LISTED RECORDS:

+ + + + + + +

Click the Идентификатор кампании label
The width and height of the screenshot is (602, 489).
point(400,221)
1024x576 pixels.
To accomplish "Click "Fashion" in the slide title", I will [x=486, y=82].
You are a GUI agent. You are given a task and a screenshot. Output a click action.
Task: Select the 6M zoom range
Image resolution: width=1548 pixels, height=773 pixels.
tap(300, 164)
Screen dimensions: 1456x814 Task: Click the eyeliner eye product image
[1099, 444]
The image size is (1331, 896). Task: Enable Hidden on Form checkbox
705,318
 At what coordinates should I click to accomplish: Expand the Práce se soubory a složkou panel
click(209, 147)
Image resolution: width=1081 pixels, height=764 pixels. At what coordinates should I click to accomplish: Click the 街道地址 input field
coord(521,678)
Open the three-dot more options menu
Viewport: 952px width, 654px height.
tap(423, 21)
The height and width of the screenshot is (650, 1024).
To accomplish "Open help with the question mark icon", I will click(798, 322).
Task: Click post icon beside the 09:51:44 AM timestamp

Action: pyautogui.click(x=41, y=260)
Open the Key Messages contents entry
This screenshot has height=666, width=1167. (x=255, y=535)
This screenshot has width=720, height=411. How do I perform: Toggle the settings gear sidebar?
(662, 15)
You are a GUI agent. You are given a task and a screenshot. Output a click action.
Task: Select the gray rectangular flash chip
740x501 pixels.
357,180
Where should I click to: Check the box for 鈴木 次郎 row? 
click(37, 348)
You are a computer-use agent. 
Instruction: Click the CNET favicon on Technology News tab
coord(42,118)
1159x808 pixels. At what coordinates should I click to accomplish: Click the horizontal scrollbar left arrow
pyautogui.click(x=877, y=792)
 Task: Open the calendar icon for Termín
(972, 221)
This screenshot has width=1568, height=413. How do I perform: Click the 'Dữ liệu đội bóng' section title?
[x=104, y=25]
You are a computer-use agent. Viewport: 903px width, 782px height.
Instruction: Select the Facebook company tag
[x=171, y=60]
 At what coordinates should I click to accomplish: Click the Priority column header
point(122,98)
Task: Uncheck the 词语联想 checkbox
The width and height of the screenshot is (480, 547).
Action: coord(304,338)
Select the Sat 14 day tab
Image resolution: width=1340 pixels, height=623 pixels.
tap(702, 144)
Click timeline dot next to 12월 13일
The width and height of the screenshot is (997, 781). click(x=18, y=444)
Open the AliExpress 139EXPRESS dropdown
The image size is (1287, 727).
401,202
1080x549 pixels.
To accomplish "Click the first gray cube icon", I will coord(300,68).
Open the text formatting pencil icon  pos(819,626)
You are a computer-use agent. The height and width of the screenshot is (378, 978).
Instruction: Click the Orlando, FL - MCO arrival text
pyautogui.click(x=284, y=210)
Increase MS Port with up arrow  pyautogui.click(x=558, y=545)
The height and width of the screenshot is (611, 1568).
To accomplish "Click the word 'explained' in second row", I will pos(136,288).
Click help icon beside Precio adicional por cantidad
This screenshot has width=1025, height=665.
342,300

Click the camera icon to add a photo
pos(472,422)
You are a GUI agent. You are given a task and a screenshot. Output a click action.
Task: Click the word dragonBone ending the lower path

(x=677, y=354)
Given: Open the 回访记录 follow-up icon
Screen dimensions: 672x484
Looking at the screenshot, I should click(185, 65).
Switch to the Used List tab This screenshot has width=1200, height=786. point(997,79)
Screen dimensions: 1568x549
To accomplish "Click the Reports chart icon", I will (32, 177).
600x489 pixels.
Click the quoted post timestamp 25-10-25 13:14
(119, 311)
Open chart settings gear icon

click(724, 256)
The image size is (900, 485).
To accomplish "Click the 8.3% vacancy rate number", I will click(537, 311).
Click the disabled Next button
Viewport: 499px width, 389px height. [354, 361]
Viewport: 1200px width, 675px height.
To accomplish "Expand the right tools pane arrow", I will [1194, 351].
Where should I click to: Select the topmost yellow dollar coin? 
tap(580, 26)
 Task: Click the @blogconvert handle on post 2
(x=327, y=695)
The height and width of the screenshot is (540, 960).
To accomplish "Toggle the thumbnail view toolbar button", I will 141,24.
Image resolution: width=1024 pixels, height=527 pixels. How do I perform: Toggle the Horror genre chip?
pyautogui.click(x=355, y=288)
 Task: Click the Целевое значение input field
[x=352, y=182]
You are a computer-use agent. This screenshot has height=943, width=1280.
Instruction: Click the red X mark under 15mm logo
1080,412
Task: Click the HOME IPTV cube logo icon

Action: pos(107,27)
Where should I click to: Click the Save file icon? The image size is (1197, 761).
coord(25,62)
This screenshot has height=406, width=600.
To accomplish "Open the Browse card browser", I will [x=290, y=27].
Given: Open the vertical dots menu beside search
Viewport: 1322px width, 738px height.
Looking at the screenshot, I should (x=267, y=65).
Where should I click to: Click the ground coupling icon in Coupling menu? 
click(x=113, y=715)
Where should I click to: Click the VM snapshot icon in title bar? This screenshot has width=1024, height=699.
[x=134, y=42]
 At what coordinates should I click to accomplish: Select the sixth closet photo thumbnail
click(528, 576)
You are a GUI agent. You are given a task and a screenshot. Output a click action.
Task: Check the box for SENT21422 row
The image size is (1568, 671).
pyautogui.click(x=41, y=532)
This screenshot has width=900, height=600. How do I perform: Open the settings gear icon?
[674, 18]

+ + + + + + +

Retype the material above, line by line, exactly.

SOLUTION TO THIS EXERCISE:
Click the Идентификатор кампании label
The width and height of the screenshot is (602, 489).
point(400,221)
1024x576 pixels.
To accomplish "Click "Fashion" in the slide title", I will [x=486, y=82].
You are a GUI agent. You are given a task and a screenshot. Output a click action.
Task: Select the 6M zoom range
Image resolution: width=1548 pixels, height=773 pixels.
tap(300, 164)
Screen dimensions: 1456x814 Task: Click the eyeliner eye product image
[1099, 444]
The image size is (1331, 896). Task: Enable Hidden on Form checkbox
705,318
 At what coordinates should I click to accomplish: Expand the Práce se soubory a složkou panel
click(209, 147)
Image resolution: width=1081 pixels, height=764 pixels. At what coordinates should I click to accomplish: Click the 街道地址 input field
coord(521,678)
Open the three-dot more options menu
Viewport: 952px width, 654px height.
tap(423, 21)
The height and width of the screenshot is (650, 1024).
To accomplish "Open help with the question mark icon", I will click(798, 322).
Task: Click post icon beside the 09:51:44 AM timestamp

Action: pyautogui.click(x=41, y=260)
Open the Key Messages contents entry
This screenshot has height=666, width=1167. (x=255, y=535)
This screenshot has width=720, height=411. How do I perform: Toggle the settings gear sidebar?
(662, 15)
You are a GUI agent. You are given a task and a screenshot. Output a click action.
Task: Select the gray rectangular flash chip
740x501 pixels.
357,180
Where should I click to: Check the box for 鈴木 次郎 row? 
click(37, 348)
You are a computer-use agent. 
Instruction: Click the CNET favicon on Technology News tab
coord(42,118)
1159x808 pixels. At what coordinates should I click to accomplish: Click the horizontal scrollbar left arrow
pyautogui.click(x=877, y=792)
 Task: Open the calendar icon for Termín
(972, 221)
This screenshot has width=1568, height=413. How do I perform: Click the 'Dữ liệu đội bóng' section title?
[x=104, y=25]
You are a computer-use agent. Viewport: 903px width, 782px height.
Instruction: Select the Facebook company tag
[x=171, y=60]
 At what coordinates should I click to accomplish: Click the Priority column header
point(122,98)
Task: Uncheck the 词语联想 checkbox
The width and height of the screenshot is (480, 547).
Action: coord(304,338)
Select the Sat 14 day tab
Image resolution: width=1340 pixels, height=623 pixels.
tap(702, 144)
Click timeline dot next to 12월 13일
The width and height of the screenshot is (997, 781). click(x=18, y=444)
Open the AliExpress 139EXPRESS dropdown
The image size is (1287, 727).
401,202
1080x549 pixels.
To accomplish "Click the first gray cube icon", I will coord(300,68).
Open the text formatting pencil icon  pos(819,626)
You are a computer-use agent. The height and width of the screenshot is (378, 978).
Instruction: Click the Orlando, FL - MCO arrival text
pyautogui.click(x=284, y=210)
Increase MS Port with up arrow  pyautogui.click(x=558, y=545)
The height and width of the screenshot is (611, 1568).
To accomplish "Click the word 'explained' in second row", I will pos(136,288).
Click help icon beside Precio adicional por cantidad
This screenshot has width=1025, height=665.
342,300

Click the camera icon to add a photo
pos(472,422)
You are a GUI agent. You are given a task and a screenshot. Output a click action.
Task: Click the word dragonBone ending the lower path

(x=677, y=354)
Given: Open the 回访记录 follow-up icon
Screen dimensions: 672x484
Looking at the screenshot, I should click(185, 65).
Switch to the Used List tab This screenshot has width=1200, height=786. point(997,79)
Screen dimensions: 1568x549
To accomplish "Click the Reports chart icon", I will (32, 177).
600x489 pixels.
Click the quoted post timestamp 25-10-25 13:14
(119, 311)
Open chart settings gear icon

click(724, 256)
The image size is (900, 485).
To accomplish "Click the 8.3% vacancy rate number", I will click(537, 311).
Click the disabled Next button
Viewport: 499px width, 389px height. [354, 361]
Viewport: 1200px width, 675px height.
To accomplish "Expand the right tools pane arrow", I will [1194, 351].
Where should I click to: Select the topmost yellow dollar coin? 
tap(580, 26)
 Task: Click the @blogconvert handle on post 2
(x=327, y=695)
The height and width of the screenshot is (540, 960).
To accomplish "Toggle the thumbnail view toolbar button", I will 141,24.
Image resolution: width=1024 pixels, height=527 pixels. How do I perform: Toggle the Horror genre chip?
pyautogui.click(x=355, y=288)
 Task: Click the Целевое значение input field
[x=352, y=182]
You are a computer-use agent. This screenshot has height=943, width=1280.
Instruction: Click the red X mark under 15mm logo
1080,412
Task: Click the HOME IPTV cube logo icon

Action: pos(107,27)
Where should I click to: Click the Save file icon? The image size is (1197, 761).
coord(25,62)
This screenshot has height=406, width=600.
To accomplish "Open the Browse card browser", I will [x=290, y=27].
Given: Open the vertical dots menu beside search
Viewport: 1322px width, 738px height.
Looking at the screenshot, I should (x=267, y=65).
Where should I click to: Click the ground coupling icon in Coupling menu? 
click(x=113, y=715)
Where should I click to: Click the VM snapshot icon in title bar? This screenshot has width=1024, height=699.
[x=134, y=42]
 At what coordinates should I click to accomplish: Select the sixth closet photo thumbnail
click(528, 576)
You are a GUI agent. You are given a task and a screenshot. Output a click action.
Task: Check the box for SENT21422 row
The image size is (1568, 671).
pyautogui.click(x=41, y=532)
This screenshot has width=900, height=600. How do I perform: Open the settings gear icon?
[674, 18]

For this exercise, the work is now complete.